In experiments on dogs we have found that when a state of insulin shock is maintained for 24 hours or longer with protamine zinc insulin it is apparently impossible to resuscitate the animal and death always ensues. Often this result follows when the period is shorter. A typical protocol follows: A male dog weighing 29 kg., last fed the day before the experiment started, was given 40 units (1 cc.) of protamine zinc insulin,∗ and 23 hours later 20 units more. Five hundred cc. of fluid were given by stomach tube at 23, 30, 38, 50, 57, and 71 hours. With the exception of the first dose this was 10% sucrose and at 38 and 57 hours 5 gm. of sodium chloride were also administered. The blood sugar concentration was 61 mg. % at 0 hours and 22 at 6.5, 36 at 23, 28 at 25, 22 at 30, 28 at 38, 73 at 47, 52 at 50, 67 at 56, 41 at 71, and 67 mg. % at 73 hours respectively. At this time the dog died, apparently of circulatory failure. The animal had his first convulsion 7 hours after the first dose of insulin and became unconscious within 13 hours. He never came out of this coma which after 40 hours could have had no relation to the blood sugar concentration at the moment. In other experiments milk or milk and sugar has been given with the same result. In many of our experiments death has resulted from hypoglycemia before sufficient sugar was administered. So far we have had seven animals in which death ensued long after the blood sugar level had been returned to normal. Fat and well nourished dogs appear to suffer less from the hypoglycemia than thin ones.

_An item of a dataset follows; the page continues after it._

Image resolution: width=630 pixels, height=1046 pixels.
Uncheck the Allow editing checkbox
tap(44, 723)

Experiments are being carried out in an attempt to determine the relation of the undesirable effects of insulin shock to the hypoglycemia itself and to the secondary effects on the circulation and other body mechanisms. An important point is the length of the shocking period which is necessary to produce such damage-that recovery does not occur. Grossly the brains do not appear particularly abnormal, but it seems possible that damage to the brain, analogous to that due to anoxemia, may explain the untoward effects of hypoglycemia. Insulin shock is being purposely used in schizophrenia therapy 1 , 2 and Steinfeld 3 has reported that circulatory collapse or epileptiform convulsions are serious side reactions which may occur even when the blood sugar has again been raised to a normal level. We have seen this happen in our experiments and hypoglycemia is obviously not the immediate cause of the death of our animals.